Election Official Dismissed After Refusing Armed Officer His Right to Vote
Bangor Daily News
November 02, 2010
BANGOR, Maine — A city election official who refused to allow an armed, uniformed Bangor police officer to vote last week will not be working at the polls for the remainder of the 2010 elections.
Bangor City Clerk Patti Dubois, who is in charge of staffing the city’s lone polling place, the Bangor Civic Center, confirmed Monday that Wayne Mallar, a longtime election warden in Bangor, has been asked to stay home.
Dubois said she planned to contact the officer later Monday to apologize and ensure that he has another opportunity to vote.
Additional details associated with Mallar’s long-term status as an election official or the reasons behind his dismissal for the rest of this election cycle are considered a personnel matter, interim City Manager Bob Farrar said.
The incident in question happened late Friday afternoon. Officer James Dearing, who was patrolling his assigned beat near the civic center, decided to stop in and cast an early vote. He walked into the polling place in full uniform with his firearm holstered and stood in a short line with other voters.
Mallar, an election warden, approached Dearing and requested that he turn over the weapon to another officer stationed at the polling place or he wouldn’t be allowed to vote.
Dearing refused, but Mallar stood his ground.
The officer said Sunday that he felt insulted but did not protest further.
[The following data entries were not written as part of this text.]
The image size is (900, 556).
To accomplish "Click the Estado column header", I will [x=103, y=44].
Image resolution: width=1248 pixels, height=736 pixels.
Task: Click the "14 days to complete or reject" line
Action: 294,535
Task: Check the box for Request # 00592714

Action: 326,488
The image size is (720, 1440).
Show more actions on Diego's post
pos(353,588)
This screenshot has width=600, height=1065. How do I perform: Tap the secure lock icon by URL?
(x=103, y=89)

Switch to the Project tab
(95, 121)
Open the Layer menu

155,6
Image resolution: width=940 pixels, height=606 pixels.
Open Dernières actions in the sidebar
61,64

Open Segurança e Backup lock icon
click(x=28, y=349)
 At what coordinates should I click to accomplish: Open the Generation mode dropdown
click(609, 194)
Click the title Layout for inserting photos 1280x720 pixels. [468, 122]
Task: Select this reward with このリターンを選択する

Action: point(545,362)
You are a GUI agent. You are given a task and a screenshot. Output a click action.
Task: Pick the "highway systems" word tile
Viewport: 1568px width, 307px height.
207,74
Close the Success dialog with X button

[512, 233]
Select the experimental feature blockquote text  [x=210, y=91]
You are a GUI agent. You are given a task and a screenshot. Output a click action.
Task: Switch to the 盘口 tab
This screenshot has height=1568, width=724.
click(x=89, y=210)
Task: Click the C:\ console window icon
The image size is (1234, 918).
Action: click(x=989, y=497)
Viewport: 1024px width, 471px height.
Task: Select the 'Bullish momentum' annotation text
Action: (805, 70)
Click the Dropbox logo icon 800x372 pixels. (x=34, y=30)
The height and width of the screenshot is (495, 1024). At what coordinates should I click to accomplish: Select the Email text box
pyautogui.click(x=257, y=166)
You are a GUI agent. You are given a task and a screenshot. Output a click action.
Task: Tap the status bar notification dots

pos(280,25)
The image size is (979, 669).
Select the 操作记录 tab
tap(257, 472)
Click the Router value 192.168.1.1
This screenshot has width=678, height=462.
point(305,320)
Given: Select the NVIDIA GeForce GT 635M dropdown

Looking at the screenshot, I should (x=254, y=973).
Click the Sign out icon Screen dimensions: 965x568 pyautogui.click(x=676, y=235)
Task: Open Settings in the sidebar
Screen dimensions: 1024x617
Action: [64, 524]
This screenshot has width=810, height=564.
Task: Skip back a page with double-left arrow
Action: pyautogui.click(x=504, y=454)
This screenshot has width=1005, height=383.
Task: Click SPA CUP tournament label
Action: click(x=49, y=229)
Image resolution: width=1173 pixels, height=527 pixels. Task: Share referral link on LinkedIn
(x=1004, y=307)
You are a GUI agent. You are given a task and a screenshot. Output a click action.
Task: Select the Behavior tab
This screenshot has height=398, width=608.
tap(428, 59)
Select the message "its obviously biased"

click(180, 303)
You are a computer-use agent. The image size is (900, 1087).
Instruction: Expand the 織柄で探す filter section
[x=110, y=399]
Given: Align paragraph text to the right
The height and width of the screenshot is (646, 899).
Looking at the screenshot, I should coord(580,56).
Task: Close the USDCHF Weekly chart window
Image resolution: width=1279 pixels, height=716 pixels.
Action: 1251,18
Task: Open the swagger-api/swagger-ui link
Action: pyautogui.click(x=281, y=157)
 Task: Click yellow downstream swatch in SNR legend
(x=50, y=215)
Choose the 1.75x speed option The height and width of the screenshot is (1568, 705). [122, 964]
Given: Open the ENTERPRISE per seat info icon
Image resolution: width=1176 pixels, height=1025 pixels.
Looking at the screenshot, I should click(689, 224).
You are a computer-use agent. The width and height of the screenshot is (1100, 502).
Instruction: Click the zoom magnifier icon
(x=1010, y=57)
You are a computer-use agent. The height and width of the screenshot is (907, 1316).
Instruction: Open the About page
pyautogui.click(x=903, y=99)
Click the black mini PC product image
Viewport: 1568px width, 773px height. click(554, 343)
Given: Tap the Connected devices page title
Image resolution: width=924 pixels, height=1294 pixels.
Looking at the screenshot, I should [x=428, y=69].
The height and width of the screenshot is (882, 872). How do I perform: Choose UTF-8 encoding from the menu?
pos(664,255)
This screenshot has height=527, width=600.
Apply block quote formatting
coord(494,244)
Bangor Police Chief Ron Gastia said Monday that his officer did the right thing.
“In speaking with the clerk’s office this morning, her position is that officers are certainly permitted at the polls, in uniform or out of uniform, armed or unarmed,” the chief said. “It’s been a history to allow police officers on duty to vote when it’s appropriate. The police department has always allowed officers to do that.”
Secretary of State Matthew Dunlap said he couldn’t remember an incident like this ever happening in Maine.
“I don’t know what [the warden] was thinking,” he said. “There is no reason why a uniformed officer under any circumstances should be questioned.”